So, for you experienced parents, what is the best advice or information that would have helped you along the way?
Oh, and we will do a separate meeting before competition season that covers everything about the actual meets, etc., so I am looking for more general advice about the gymnastics journey. This is more of an orientation to team in general. We also give all the new parents the Doc Ali parenting video.
 
That working through pain does not get you bonuses.

Not to compare the progress of your child to her team mates, or others in the gym.

To ask questions, do not gossip in the veiwing area.

Be interested and involved, understand how the sport works.

Do not give you child the third degree after every class. Let them share, ask if they had a good class, but don't grill on skills, hers or other girls.

Get your kid to the gym on time, well rested and prepared to train.

Pick up you kid on time.

Do not try to tell your kid what to do in the gym. That is the coaches job.

If your kid has a fever, or a runny orifice of any kind, keep them home until it is cleared up. Same for odd rashes.

Oh stop me now, I could go on for days!
 
If your kid has a fever, or a runny orifice of any kind, keep them home until it is cleared up. Same for odd rashes.
Not a parent, but this ^ for sure! Also, a nice reminder to choose their kids food/fuel before practice appropriately so they don't arrive at the gym starving or full of soda/candy.
 
Not a parent, but this ^ for sure! Also, a nice reminder to choose their kids food/fuel before practice appropriately so they don't arrive at the gym starving or full of soda/candy.

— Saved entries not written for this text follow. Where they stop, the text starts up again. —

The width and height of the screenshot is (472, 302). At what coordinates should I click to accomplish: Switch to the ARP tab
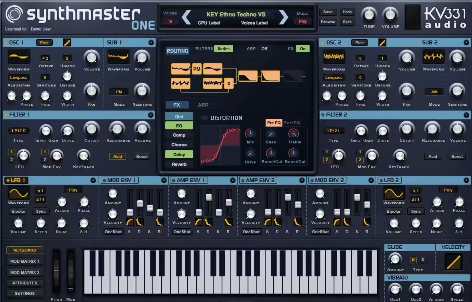click(203, 105)
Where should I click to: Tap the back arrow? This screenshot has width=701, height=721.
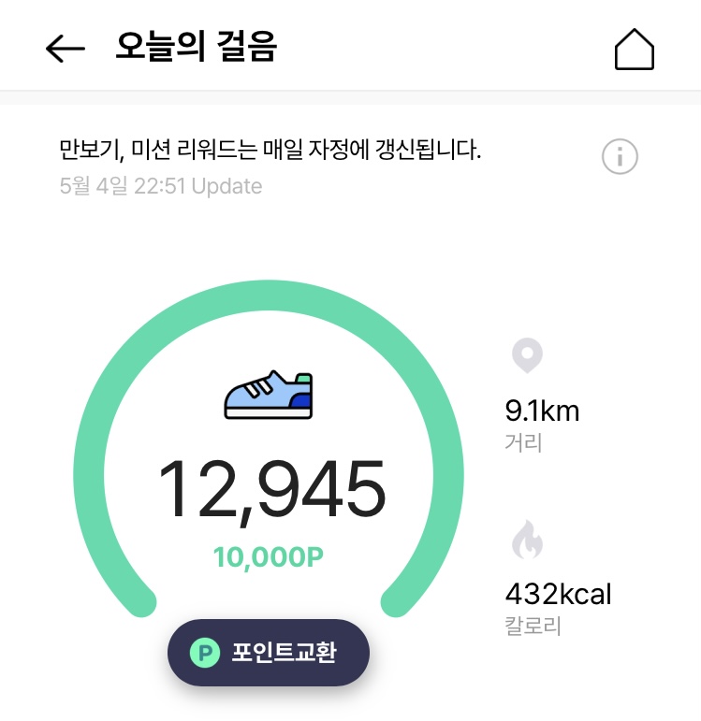pyautogui.click(x=66, y=49)
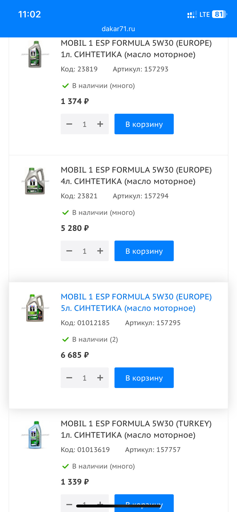
Task: Tap the dakar71.ru address bar
Action: point(118,29)
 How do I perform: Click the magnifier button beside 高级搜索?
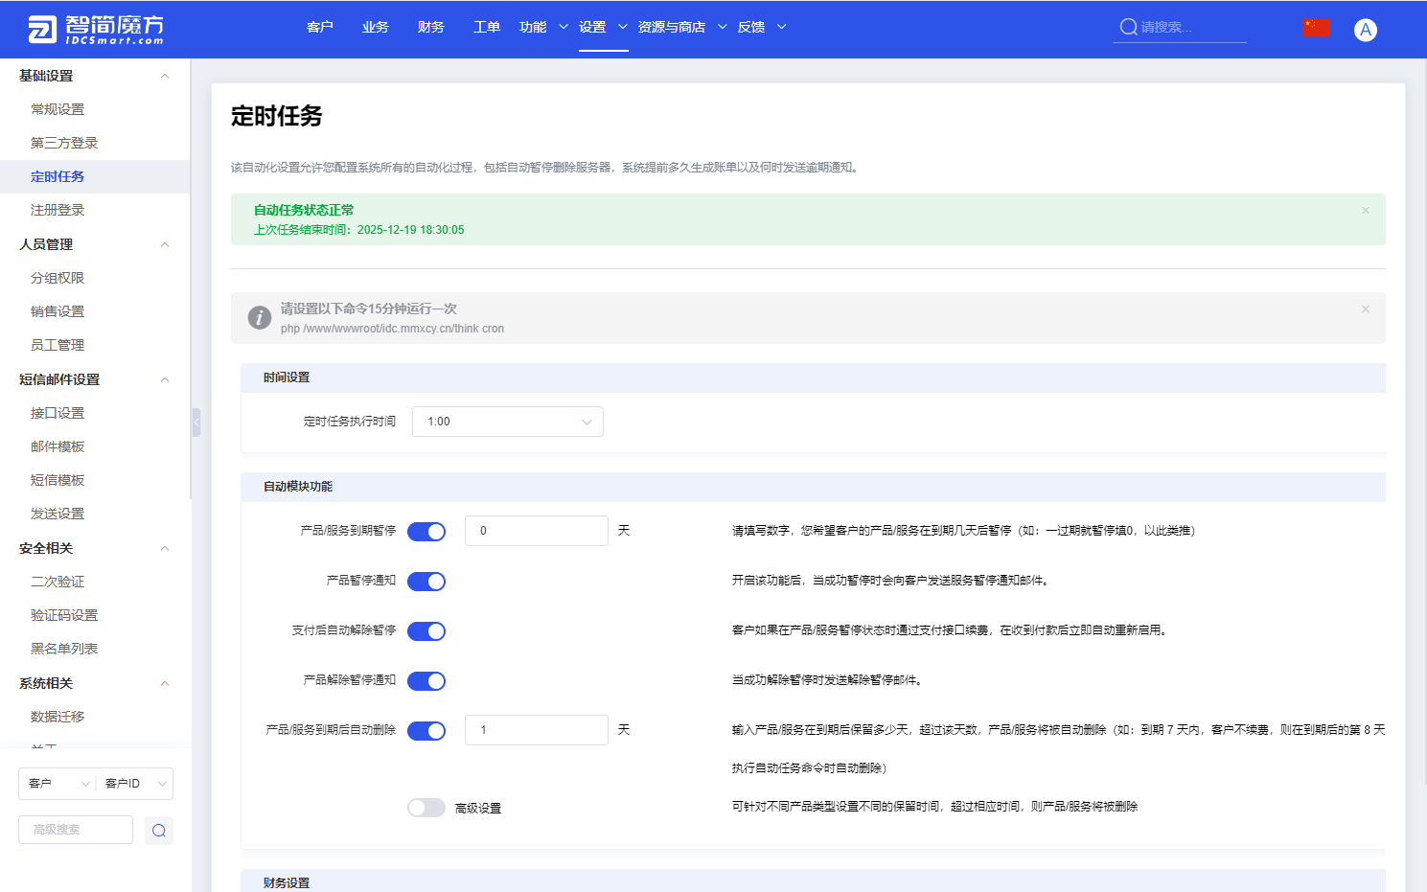click(x=159, y=830)
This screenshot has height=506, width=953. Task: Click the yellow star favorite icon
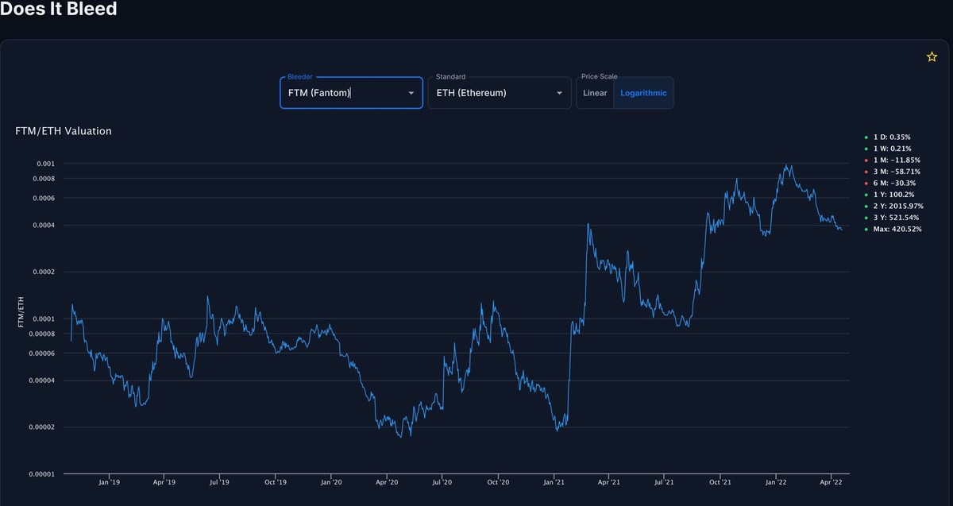click(x=932, y=56)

Just FYI...please don't make judgments about odd rashes!!! DD is 8 and gets a bad rash on her face (and sometimes other parts of her body) every single summer, for months on end. We have been to many dermatologists, allergists, etc., and they have STILL not figured it out. It is endlessly frustrating, and embarrassing for DD, but she can't take the entire summer "off". Just because someone has a rash it does not mean it's contagious ;)
 
- trust the coaches to do their job.
- Know that all girls progress at their own rate and their progression will be faster/slower at different levels depending on many things. Just because a gymnast "looks" behind on skills now doesn't mean she will be 2 years from not.
- Be careful what you say about the gym. You want to promote a positive image of the place your girl trains. If you have a problem with the gym/coach/owner then deal with it the right way, not by trashing talking the gym in public.
- give your child a healthy meal/snack before gym. It really helps with stamina
- don't stay at practice the whole time. Use that time to do other things.
- save your money on all those expensive leos -they really only need 2-3 in the lower levels. You'll need that money if they make it to the upper levels!
 
Just FYI...please don't make judgments about odd rashes!!! DD is 8 and gets a bad rash on her face (and sometimes other parts of her body) every single summer, for months on end. We have been to many dermatologists, allergists, etc., and they have STILL not figured it out. It is endlessly frustrating, and embarrassing for DD, but she can't take the entire summer "off". Just because someone has a rash it does not mean it's contagious ;)
Not too many worries about that here, I've had my fair share of skin reactions myself. I was referring more to the runny orifice/fever stuff. As long as the kid's rash isn't MRSA/oozing I assume it's something that's been addressed by the parents and is fine, just the contagious stuff.
 
don't judge progress by scores or comparing to other gymnasts. Your gymnast should be having FUN first if ribbons and medals and trophies come there way that is a bonus.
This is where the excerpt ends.